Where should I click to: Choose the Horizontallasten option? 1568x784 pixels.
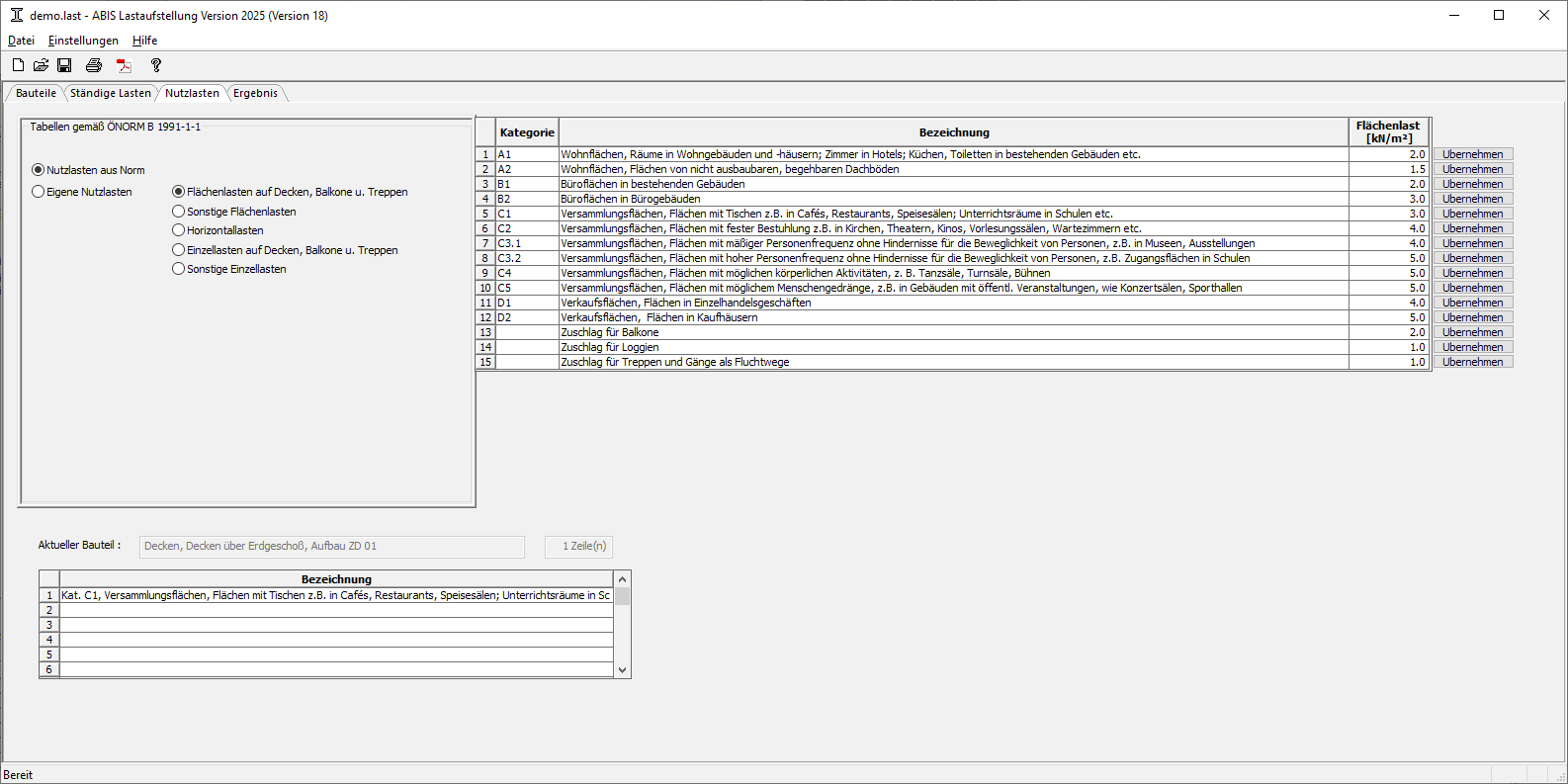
==
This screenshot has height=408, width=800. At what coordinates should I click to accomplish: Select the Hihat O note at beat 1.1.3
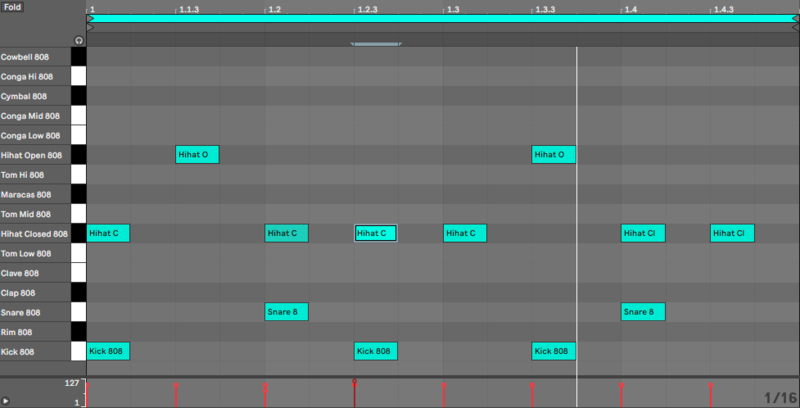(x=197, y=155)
...
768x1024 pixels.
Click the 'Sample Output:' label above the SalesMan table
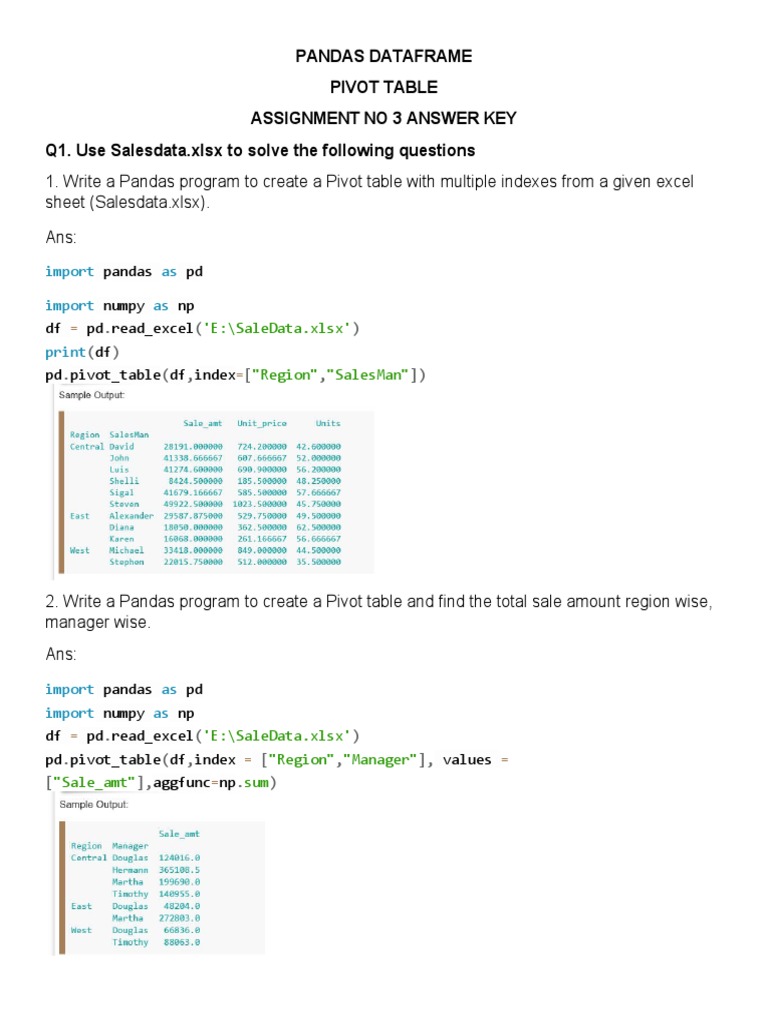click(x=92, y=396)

→ Goal of the exercise
Wherever the word "pixels" appears in a line of the data, copy that line.

→ Your response
Where should I click to: Choose the Horizontallasten option? 1568x784 pixels.
768x1024 pixels.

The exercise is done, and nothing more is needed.